AIDS Awareness Campaign -- Nathaniel's Blog


Monday, October 31, 2005

Konni: My first Rocky Horror Picture Show Halloween

For me, Africa has been full of firsts. Some have been predictable: first time seeing hippos in the wild, first time seeing a village full of topless women, first time eating rat, first time catching malaria, first time drinking millet beer and palm wine. Stuff like that. But I've also been becoming more western out here, accumulating bizarre firsts that are fairly inappropriate to this continent: first time joining a country club, first time going on golf outings with caddies, first time owning two motorized vehicles, first time supporting two employees (servants?) who attend to my security and cleanliness, first time rubbing elbows with western diplomats, first time learning how to surf, first time staying up until four am to watch American sporting events, and now, first time watching the Rocky Horror Picture Show.
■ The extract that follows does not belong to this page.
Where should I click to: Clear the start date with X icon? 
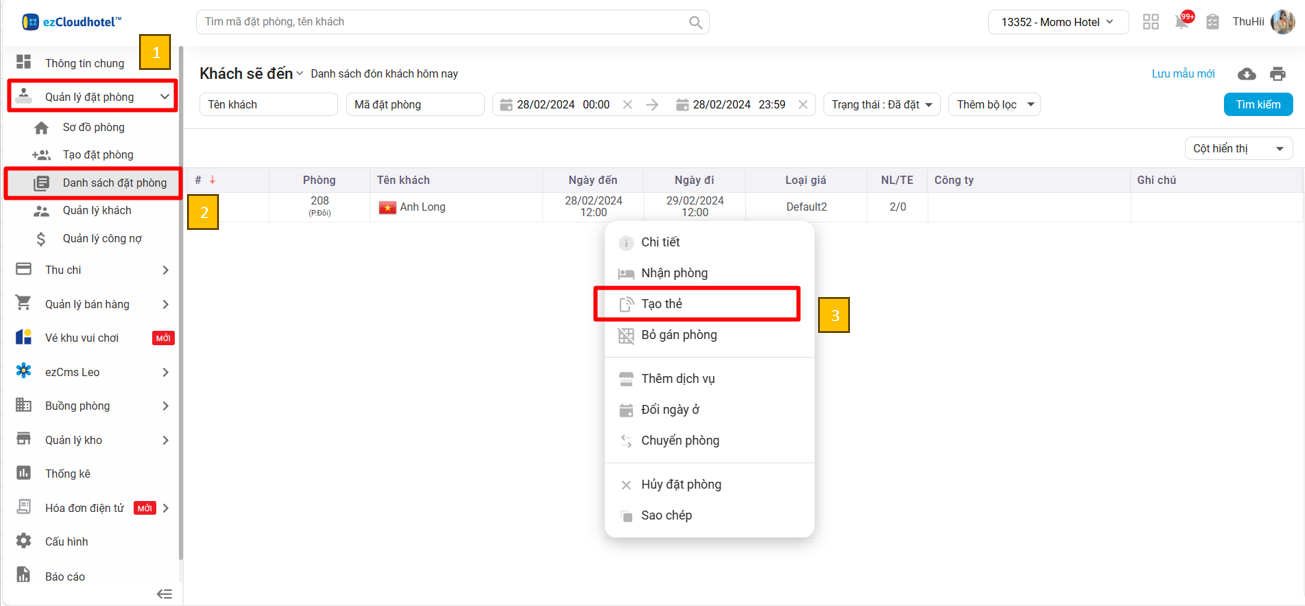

For a quarter century I avoided the Rocky Horror Picture Show with total success. That was for theater kids, loud and dramatic people who wanted to change my attitudes about sex. And if I was going to watch a midnight movie it was damn well going to be Fear and Loathing in Las Vegas. I never planned to watch this "show" but I also never planned to celebrate Halloween on Niger's border with Nigeria in the company of twenty odd Peace Corps Volunteers, as one of them put it, with "every white person for three hundred miles".

Their transit house at Konni is halfway to Agadez and was our logical stopping point. We just tweaked our schedule to arrive in time for their festivities. It seemed like a normal get together, modestly stocked with alcohol, well-equipped with western music and a crisp sound system, several pots of food. And it was Halloween, so I didn't pay much attention to the people who were dressed in a somewhat provocative and semi-gothic fashion. I started paying attention when Sean reappeared in an eye-catching outfit that was supposed to make him "Brad Majors". Whatever. So it's a theme party and Sean is making us all more welcome by being a good sport and playing along. A few hours pass and somebody stops the music to say that we are going to watch the Rocky Horror Picture Show. Okay. It's a bit strange that they would insist that we watch their movie; but they'd gone through the effort of rigging up a projection system and they seemed into it, so I moved to the viewing area and waited. Giant lips started singing about transgender aliens and entirely too many people began singing along.

Suddenly, Sean was standing in front of everyone in something I wouldn't wear in front of a mirror; alongside him was a girl I'd never met; they were acting along with the movie behind them as the audience barked "Janet" and "Oh Brad". Within a matter of minutes it became clear that the most outrageously attired celebrants at this party were dressed as characters from this movie and had every intention of acting out the entire thing. Last night I realized that the Rocky Horror Picture Show does not feature man eating plants. Before the screening began, I was sure that the most scandalous moment of the evening had already been provided by a tall girl in a vampire's cape who intoned "AAAaaalllaaaahuu Spank Bar" prior to slapping a crossdressing man square in the ass with a board of religious verses. But I was wrong. This show corresponded to an uncanny degree with my teenage suspicions about the true nature and style of the theater crowd. This is how I feared they would behave. They wanted to do these things to me. And there was Sean, um . . . into it.

By the time the spectacle was concluded, many people were asleep on the ground, paired off beneath mosquito nets or singing loudly. Only the most vile alcohols had survived the earlier stages of the party and I didn't have the need. I lost energy and retired for the evening. I was lifted out of early sleep by some ecstatic shouts about a shower party; I shuddered and let them pass ignoring giggles and splashing as I drifted off.

To be fair, this was the best conceivable way to celebrate a pagan holiday and these people should be forgiven all of their trespasses against good taste because, for the most part, they spend two years trying to be patient and sensitive cultural ambassadors in rough and invasive circumstances. If they grew a little irreverent, they chose a good day for it. I'm also the last person to exclude anything from the world of acceptable jokes. There can be a problem with an audience. There cannot be a problem with a joke.